So the code above indicates that I actually am using tensorflow correctly for the AUC computation. Going back to the keras script where I did the model fit, the result that I get is:

```
>>> model.compile(
... optimizer=tf.keras.optimizers.Adam(),
... loss=tf.keras.losses.binary_crossentropy,
... metrics=["accuracy", ExactAUC])
...
... n_epochs = 100
... history = model.fit(
... X_dict["train"], y_dict["train"],
... epochs=n_epochs,
... verbose=2,
... validation_split=0.5)
Train on 1840 samples, validate on 1840 samples
Epoch 1/100
2020-04-07 20:31:58.888751: I tensorflow/core/platform/cpu_feature_guard.cc:137] Your CPU supports instructions that this TensorFlow binary was not compiled to use: SSE4.1
- 1s - loss: 0.3876 - acc: 0.8147 - ExactAUC: 0.9073 - val_loss: 0.9729 - val_acc: 0.2326 - val_ExactAUC: nan
Epoch 2/100
- 0s - loss: 0.2656 - acc: 0.8886 - ExactAUC: 0.9529 - val_loss: 0.7407 - val_acc: 0.5875 - val_ExactAUC: nan
...
```

The output above shows numeric AUC values for the train set, but `nan`

for the validation set. I am not sure why this is happening, but I
think it has something to do with what values keras is passing to my
ExactAUC function. I assumed that I would get a vector of all
train/validation labels along with a vector of corresponding predicted
scores, but I guess that is not the case. And the documentation for
custom metrics is very sparse (it does not clarify what exactly is
passed to the custom metric function).

A keras issue about
removal of precision, recall, and F1 score states that “these are all
global metrics that were approximated batch-wise” which suggests that
(at least that old 2017 version of) keras is not capable of computing
global metrics such as AUC (which require access to the entire
train/validation sets). The versions I am using are as follows. Note
that `keras`

and `tf.keras`

modules are different:

```
>>> import tensorflow as tf
>>> import keras
>>> tf.__version__
'1.5.0'
>>> tf.keras.__version__
'2.1.2-tf'
>>> keras.__version__
'2.1.6'
```

It seems like in more recent versions of keras there has been some change in how to define metrics. From the keras 2.3.0 release notes:

```
Introduce class-based metrics (inheriting from Metric base class).
This enables metrics to be stateful (e.g. required for supported AUC)
```

This suggests that my exact AUC computation may work if I upgrade to the most recent keras/tensorflow. So for now I won’t file an issue, because (as typical for active software projects) the keras contributing web page says that before you report an issue, you should update to the current master and make sure the bug still is present.

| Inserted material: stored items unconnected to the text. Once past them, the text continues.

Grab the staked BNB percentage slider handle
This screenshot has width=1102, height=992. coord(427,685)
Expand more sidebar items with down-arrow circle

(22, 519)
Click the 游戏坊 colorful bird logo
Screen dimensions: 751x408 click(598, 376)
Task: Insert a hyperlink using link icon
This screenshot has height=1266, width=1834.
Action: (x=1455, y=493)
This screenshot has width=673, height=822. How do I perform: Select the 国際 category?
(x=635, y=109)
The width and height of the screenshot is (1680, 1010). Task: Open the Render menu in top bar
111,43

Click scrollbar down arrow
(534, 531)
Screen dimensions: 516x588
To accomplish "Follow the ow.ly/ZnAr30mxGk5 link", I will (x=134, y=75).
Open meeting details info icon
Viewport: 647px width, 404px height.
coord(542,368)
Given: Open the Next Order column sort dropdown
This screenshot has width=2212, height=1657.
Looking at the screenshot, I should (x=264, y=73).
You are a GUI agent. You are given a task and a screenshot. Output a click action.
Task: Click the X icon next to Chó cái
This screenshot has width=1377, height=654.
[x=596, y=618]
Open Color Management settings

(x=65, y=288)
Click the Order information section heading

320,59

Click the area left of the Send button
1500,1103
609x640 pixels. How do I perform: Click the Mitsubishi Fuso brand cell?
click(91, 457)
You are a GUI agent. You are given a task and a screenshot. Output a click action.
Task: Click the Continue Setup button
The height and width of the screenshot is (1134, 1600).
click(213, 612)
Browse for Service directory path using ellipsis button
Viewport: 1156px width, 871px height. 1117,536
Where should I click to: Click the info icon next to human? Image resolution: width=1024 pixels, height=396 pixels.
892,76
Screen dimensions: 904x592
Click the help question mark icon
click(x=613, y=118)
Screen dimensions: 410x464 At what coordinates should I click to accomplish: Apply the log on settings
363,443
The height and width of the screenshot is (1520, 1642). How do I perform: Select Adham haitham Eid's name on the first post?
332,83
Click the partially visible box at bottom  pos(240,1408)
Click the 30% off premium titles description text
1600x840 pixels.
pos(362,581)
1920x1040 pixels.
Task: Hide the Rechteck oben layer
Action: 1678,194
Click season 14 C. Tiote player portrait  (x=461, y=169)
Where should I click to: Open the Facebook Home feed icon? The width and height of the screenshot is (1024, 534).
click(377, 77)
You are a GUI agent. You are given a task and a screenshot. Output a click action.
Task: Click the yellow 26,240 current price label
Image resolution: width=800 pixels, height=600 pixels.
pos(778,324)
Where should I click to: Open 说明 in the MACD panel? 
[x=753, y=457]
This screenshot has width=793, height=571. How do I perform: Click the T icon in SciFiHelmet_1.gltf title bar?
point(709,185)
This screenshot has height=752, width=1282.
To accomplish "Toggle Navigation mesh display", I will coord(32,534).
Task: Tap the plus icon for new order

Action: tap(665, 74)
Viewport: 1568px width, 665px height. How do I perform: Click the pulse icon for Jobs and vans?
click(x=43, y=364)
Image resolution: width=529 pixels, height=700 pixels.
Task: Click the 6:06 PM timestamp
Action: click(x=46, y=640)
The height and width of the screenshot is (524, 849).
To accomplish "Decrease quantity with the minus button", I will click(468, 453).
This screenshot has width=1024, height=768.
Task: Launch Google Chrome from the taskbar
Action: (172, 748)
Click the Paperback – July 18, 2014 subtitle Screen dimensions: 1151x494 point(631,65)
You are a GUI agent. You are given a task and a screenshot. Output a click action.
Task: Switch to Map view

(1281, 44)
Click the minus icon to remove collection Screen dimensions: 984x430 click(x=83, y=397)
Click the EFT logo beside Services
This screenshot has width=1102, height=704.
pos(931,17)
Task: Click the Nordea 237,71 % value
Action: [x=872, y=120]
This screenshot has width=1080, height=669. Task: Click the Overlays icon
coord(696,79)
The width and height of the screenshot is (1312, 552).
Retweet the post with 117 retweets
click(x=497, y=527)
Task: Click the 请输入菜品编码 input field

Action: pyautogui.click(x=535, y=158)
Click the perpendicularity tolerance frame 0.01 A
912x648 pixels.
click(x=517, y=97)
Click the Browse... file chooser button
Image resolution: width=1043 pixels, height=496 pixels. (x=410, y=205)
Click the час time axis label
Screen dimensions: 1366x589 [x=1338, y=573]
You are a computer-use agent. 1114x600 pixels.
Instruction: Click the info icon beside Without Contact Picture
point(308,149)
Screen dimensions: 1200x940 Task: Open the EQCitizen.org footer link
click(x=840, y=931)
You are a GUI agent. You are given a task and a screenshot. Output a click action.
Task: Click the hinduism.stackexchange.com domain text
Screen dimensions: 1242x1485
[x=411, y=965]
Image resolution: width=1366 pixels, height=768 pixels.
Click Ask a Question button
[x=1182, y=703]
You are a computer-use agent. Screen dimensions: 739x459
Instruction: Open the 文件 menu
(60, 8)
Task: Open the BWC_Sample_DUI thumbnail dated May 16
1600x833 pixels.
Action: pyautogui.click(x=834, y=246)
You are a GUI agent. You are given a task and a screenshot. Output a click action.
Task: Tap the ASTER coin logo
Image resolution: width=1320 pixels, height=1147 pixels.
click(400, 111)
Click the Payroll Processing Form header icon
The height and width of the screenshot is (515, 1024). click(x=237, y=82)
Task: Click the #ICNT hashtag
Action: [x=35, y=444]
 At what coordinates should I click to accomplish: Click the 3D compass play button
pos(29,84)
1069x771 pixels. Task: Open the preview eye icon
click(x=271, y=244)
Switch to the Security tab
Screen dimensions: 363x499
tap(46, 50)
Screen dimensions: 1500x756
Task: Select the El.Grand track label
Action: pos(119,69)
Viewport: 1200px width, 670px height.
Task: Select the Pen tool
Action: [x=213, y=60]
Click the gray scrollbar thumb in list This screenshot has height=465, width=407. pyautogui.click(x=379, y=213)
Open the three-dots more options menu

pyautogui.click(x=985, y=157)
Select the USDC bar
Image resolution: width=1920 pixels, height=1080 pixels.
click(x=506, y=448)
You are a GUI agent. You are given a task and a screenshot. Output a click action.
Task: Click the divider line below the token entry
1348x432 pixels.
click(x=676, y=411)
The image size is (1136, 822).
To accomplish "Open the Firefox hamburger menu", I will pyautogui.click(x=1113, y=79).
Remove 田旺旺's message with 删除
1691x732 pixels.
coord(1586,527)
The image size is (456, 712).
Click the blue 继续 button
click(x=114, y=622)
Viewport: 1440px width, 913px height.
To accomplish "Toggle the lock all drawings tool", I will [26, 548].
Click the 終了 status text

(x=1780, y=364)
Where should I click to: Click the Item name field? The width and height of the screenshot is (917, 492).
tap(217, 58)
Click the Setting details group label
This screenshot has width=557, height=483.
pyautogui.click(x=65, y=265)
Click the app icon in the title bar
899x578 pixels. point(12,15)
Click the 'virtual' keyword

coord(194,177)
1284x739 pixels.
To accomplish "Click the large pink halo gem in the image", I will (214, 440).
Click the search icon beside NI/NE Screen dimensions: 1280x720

For next time: try to get my exact AUC metric working on the most recent version of keras/tensorflow. If it works, it should be substantially simpler than the existing approximate AUC implementation in Tensorflow.

Anyway, to finish my translation of neural network training and interpretation in python code, below I reshape the train/validation loss/accuracy values using pandas, and visualize the curves with plotnine (which seems to be the current best for ggplots in python):

```
import pandas as pd
import plotnine as p9
history_wide = pd.DataFrame(history.history)
history_wide["epoch"] = np.arange(n_epochs)+1
history_tall = pd.melt(history_wide, id_vars="epoch")
history_tall_sets = pd.concat([
history_tall,
history_tall["variable"].str.extract("(?P<prefix>val_|)(?P<metric>.*)"),
], axis=1)
history_tall_sets["set"] = history_tall_sets["prefix"].apply(
lambda x: "validation" if x == "val_" else "train")
best_i = history_wide["val_loss"].idxmin()
best_epoch = history_wide.loc[ best_i, "epoch" ]
best_tall = history_tall_sets.loc[ history_tall_sets["epoch"]==best_epoch ]
gg = p9.ggplot(history_tall_sets, p9.aes(x="epoch", y="value", color="set"))+\
p9.geom_line()+\
p9.theme_bw()+\
p9.facet_grid("metric ~ .", scales="free")+\
p9.geom_point(data=best_tall)+\
p9.theme(
facet_spacing={'right': 0.75},
panel_spacing=0)
gg.save("5-acc-loss.png", width=5, height=5)
```

The python scripts mentioned above are in my cs499-spring2020 repo.